Plusieurs associations environnementales et le groupe parlementaire de Die Linke au Bundestag envisagent un recours contre la nouvelle loi. De nombreuses demandes de modification proviennent également des Länder : au total, près de 70 amendements déposés par les commissions du Bundesrat étaient soumis au vote vendredi.
Positions des Länder en un coup d'œil
L'autorité hambourgeoise en charge du développement urbain et du logement (Behörde für Stadtentwicklung und Wohnen) juge le projet problématique et s'inquiète du respect des objectifs climatiques de Hambourg. L'autorité environnementale hambourgeoise, dirigée par les Verts, a déposé au Bundesrat sa propre motion visant à maintenir l'interdiction d'exploitation des chauffages fossiles à partir de 2045. L'autorité hambourgeoise du développement urbain a déclaré : "Mit der Streichung bisheriger Regelungen zu alten fossilen Heizkesseln verlieren die Länder wichtige Steuerungsmöglichkeiten." La motion critique également le fait que la loi pèserait de manière unilatérale et socialement déséquilibrée sur les locataires en raison de la hausse des coûts de chauffage. Hambourg demande davantage de marge de manœuvre pour des réglementations spécifiques à chaque Land.
Le ministère de l'Environnement de Basse-Saxe, dirigé par les Verts, soutient la motion pour le maintien de l'interdiction des chauffages fossiles à partir de 2045 ; le ministère de l'Économie, dirigé par le SPD, considère certes que l'atteinte des objectifs climatiques dans le secteur du bâtiment est importante, mais mise davantage sur des incitations telles que les aides aux pompes à chaleur plutôt que sur des interdictions. Une position uniforme du gouvernement régional rouge-vert n'existe donc pas encore.
Le Mecklembourg-Poméranie-Occidentale voit le projet d'un œil plus positif : la loi prévue sur la modernisation des bâtiments est plus ouverte sur le plan technologique et plus flexible que l'ancienne loi sur le chauffage de la coalition « Ampel », a déclaré la chancellerie d'État. Toutefois, certaines règles du projet seraient éloignées de la pratique et parfois bureaucratiques. Le gouvernement régional, qui n'a pas de partenaire de coalition écologiste, juge opportun de remplacer la loi sur le chauffage du gouvernement « Ampel ».

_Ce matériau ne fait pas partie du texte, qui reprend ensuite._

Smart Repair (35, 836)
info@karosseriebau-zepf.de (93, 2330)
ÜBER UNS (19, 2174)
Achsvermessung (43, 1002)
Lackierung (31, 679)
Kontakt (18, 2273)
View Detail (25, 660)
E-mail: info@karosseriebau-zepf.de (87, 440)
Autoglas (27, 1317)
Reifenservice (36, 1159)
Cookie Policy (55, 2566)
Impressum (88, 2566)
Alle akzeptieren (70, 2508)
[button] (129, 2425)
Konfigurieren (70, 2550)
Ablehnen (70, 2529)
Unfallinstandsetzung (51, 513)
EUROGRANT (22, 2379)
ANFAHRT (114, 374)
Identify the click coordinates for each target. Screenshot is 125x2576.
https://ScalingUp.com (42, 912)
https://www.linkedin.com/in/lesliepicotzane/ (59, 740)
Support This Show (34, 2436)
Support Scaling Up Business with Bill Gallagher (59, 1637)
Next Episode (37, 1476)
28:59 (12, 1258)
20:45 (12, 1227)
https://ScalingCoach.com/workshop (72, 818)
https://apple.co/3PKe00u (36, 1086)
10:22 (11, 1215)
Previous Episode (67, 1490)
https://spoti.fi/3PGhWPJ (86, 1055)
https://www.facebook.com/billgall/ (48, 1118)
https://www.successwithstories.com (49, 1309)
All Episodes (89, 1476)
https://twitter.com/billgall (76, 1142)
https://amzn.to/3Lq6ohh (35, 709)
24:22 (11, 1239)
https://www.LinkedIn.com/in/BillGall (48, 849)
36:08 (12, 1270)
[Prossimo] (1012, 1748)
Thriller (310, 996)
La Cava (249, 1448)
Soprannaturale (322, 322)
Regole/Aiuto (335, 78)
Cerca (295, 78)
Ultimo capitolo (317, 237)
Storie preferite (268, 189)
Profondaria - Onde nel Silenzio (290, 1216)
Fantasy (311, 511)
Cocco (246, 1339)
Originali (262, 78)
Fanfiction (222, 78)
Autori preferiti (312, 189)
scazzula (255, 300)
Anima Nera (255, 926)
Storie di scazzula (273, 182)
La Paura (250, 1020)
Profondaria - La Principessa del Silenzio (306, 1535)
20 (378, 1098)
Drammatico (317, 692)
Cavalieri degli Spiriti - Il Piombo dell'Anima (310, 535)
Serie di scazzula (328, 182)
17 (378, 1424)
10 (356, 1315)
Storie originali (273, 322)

Le Schleswig-Holstein, gouverné par une coalition noir-vert, estime que le projet de loi sur la modernisation des bâtiments est mal orienté. Il ralentirait la transition thermique et prolongerait la dépendance aux importations d'énergies fossiles. Le Land partage en outre la préoccupation qu'il n'y aura peut-être pas suffisamment de biomasse disponible pour augmenter progressivement la part de combustibles climatiquement neutres.
Perspectives : adoption début juillet
Les défenseurs du projet voient les choses différemment : Müller a déclaré sur Deutschlandfunk que la loi sur la modernisation des bâtiments profiterait à la protection du climat. Le gouvernement fédéral n'avait pas encore commenté définitivement le rapport au moment de sa diffusion le 12.06.2026 dans l'émission Deutschlandfunk.